**How to complete this task**
Produce an exact copy of all records below.

**Saved entries**
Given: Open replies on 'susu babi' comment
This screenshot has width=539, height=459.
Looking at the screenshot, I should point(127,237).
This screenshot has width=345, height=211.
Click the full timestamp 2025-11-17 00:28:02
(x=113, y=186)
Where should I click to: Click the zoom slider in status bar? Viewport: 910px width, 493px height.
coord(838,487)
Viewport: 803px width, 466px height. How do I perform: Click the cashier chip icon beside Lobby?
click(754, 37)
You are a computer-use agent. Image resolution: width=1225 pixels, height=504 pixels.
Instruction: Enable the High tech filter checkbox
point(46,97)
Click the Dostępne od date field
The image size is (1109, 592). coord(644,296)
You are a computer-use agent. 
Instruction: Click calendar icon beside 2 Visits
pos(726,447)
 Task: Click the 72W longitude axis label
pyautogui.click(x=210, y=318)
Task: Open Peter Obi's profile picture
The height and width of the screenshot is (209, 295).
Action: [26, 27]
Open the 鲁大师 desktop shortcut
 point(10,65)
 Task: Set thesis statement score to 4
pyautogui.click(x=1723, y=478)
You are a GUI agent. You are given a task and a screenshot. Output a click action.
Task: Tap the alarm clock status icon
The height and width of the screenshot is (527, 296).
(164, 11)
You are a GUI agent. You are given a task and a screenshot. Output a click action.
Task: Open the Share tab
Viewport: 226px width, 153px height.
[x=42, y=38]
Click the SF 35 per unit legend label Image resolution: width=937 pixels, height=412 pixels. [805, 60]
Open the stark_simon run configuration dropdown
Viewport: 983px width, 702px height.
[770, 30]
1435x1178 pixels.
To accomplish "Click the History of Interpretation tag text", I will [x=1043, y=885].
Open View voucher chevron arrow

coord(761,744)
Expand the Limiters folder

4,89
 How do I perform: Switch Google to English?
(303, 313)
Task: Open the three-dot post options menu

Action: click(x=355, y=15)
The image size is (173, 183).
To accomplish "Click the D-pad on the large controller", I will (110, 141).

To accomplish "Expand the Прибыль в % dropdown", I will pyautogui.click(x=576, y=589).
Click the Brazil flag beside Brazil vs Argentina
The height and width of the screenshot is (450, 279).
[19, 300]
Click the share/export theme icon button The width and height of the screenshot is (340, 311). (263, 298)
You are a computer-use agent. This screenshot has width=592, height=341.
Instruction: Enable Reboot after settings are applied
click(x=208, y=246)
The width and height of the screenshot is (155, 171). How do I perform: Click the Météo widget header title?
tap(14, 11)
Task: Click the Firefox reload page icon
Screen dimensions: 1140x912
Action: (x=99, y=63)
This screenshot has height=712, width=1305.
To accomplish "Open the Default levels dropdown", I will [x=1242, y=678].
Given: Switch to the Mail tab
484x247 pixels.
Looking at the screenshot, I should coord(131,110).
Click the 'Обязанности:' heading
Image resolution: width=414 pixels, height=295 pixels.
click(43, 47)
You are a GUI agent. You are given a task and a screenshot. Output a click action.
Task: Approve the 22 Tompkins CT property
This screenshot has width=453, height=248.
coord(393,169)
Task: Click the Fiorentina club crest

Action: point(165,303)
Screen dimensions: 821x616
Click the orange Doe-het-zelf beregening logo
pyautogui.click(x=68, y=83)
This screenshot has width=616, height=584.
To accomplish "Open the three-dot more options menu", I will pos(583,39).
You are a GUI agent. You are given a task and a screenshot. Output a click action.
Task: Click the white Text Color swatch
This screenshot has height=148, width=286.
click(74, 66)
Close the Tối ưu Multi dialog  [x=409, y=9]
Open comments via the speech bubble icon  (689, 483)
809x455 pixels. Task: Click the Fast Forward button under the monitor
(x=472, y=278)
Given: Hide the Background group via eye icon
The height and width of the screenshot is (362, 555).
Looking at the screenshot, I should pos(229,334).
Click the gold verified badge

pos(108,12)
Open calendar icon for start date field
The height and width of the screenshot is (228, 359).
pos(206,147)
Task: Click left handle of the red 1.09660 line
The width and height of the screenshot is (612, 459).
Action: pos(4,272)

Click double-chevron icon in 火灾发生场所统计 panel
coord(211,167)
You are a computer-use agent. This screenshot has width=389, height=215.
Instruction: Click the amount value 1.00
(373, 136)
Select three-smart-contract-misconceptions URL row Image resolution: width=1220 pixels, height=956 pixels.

**Response to this exercise**
Given: Open replies on 'susu babi' comment
This screenshot has width=539, height=459.
Looking at the screenshot, I should point(127,237).
This screenshot has width=345, height=211.
Click the full timestamp 2025-11-17 00:28:02
(x=113, y=186)
Where should I click to: Click the zoom slider in status bar? Viewport: 910px width, 493px height.
coord(838,487)
Viewport: 803px width, 466px height. How do I perform: Click the cashier chip icon beside Lobby?
click(754, 37)
You are a computer-use agent. Image resolution: width=1225 pixels, height=504 pixels.
Instruction: Enable the High tech filter checkbox
point(46,97)
Click the Dostępne od date field
The image size is (1109, 592). coord(644,296)
You are a computer-use agent. 
Instruction: Click calendar icon beside 2 Visits
pos(726,447)
 Task: Click the 72W longitude axis label
pyautogui.click(x=210, y=318)
Task: Open Peter Obi's profile picture
The height and width of the screenshot is (209, 295).
Action: [26, 27]
Open the 鲁大师 desktop shortcut
 point(10,65)
 Task: Set thesis statement score to 4
pyautogui.click(x=1723, y=478)
You are a GUI agent. You are given a task and a screenshot. Output a click action.
Task: Tap the alarm clock status icon
The height and width of the screenshot is (527, 296).
(164, 11)
You are a GUI agent. You are given a task and a screenshot. Output a click action.
Task: Open the Share tab
Viewport: 226px width, 153px height.
[x=42, y=38]
Click the SF 35 per unit legend label Image resolution: width=937 pixels, height=412 pixels. [805, 60]
Open the stark_simon run configuration dropdown
Viewport: 983px width, 702px height.
[770, 30]
1435x1178 pixels.
To accomplish "Click the History of Interpretation tag text", I will [x=1043, y=885].
Open View voucher chevron arrow

coord(761,744)
Expand the Limiters folder

4,89
 How do I perform: Switch Google to English?
(303, 313)
Task: Open the three-dot post options menu

Action: click(x=355, y=15)
The image size is (173, 183).
To accomplish "Click the D-pad on the large controller", I will (110, 141).

To accomplish "Expand the Прибыль в % dropdown", I will pyautogui.click(x=576, y=589).
Click the Brazil flag beside Brazil vs Argentina
The height and width of the screenshot is (450, 279).
[19, 300]
Click the share/export theme icon button The width and height of the screenshot is (340, 311). (263, 298)
You are a computer-use agent. This screenshot has width=592, height=341.
Instruction: Enable Reboot after settings are applied
click(x=208, y=246)
The width and height of the screenshot is (155, 171). How do I perform: Click the Météo widget header title?
tap(14, 11)
Task: Click the Firefox reload page icon
Screen dimensions: 1140x912
Action: (x=99, y=63)
This screenshot has height=712, width=1305.
To accomplish "Open the Default levels dropdown", I will [x=1242, y=678].
Given: Switch to the Mail tab
484x247 pixels.
Looking at the screenshot, I should coord(131,110).
Click the 'Обязанности:' heading
Image resolution: width=414 pixels, height=295 pixels.
click(43, 47)
You are a GUI agent. You are given a task and a screenshot. Output a click action.
Task: Approve the 22 Tompkins CT property
This screenshot has width=453, height=248.
coord(393,169)
Task: Click the Fiorentina club crest

Action: point(165,303)
Screen dimensions: 821x616
Click the orange Doe-het-zelf beregening logo
pyautogui.click(x=68, y=83)
This screenshot has width=616, height=584.
To accomplish "Open the three-dot more options menu", I will pos(583,39).
You are a GUI agent. You are given a task and a screenshot. Output a click action.
Task: Click the white Text Color swatch
This screenshot has height=148, width=286.
click(74, 66)
Close the Tối ưu Multi dialog  [x=409, y=9]
Open comments via the speech bubble icon  (689, 483)
809x455 pixels. Task: Click the Fast Forward button under the monitor
(x=472, y=278)
Given: Hide the Background group via eye icon
The height and width of the screenshot is (362, 555).
Looking at the screenshot, I should pos(229,334).
Click the gold verified badge

pos(108,12)
Open calendar icon for start date field
The height and width of the screenshot is (228, 359).
pos(206,147)
Task: Click left handle of the red 1.09660 line
The width and height of the screenshot is (612, 459).
Action: pos(4,272)

Click double-chevron icon in 火灾发生场所统计 panel
coord(211,167)
You are a computer-use agent. This screenshot has width=389, height=215.
Instruction: Click the amount value 1.00
(373, 136)
Select three-smart-contract-misconceptions URL row Image resolution: width=1220 pixels, height=956 pixels.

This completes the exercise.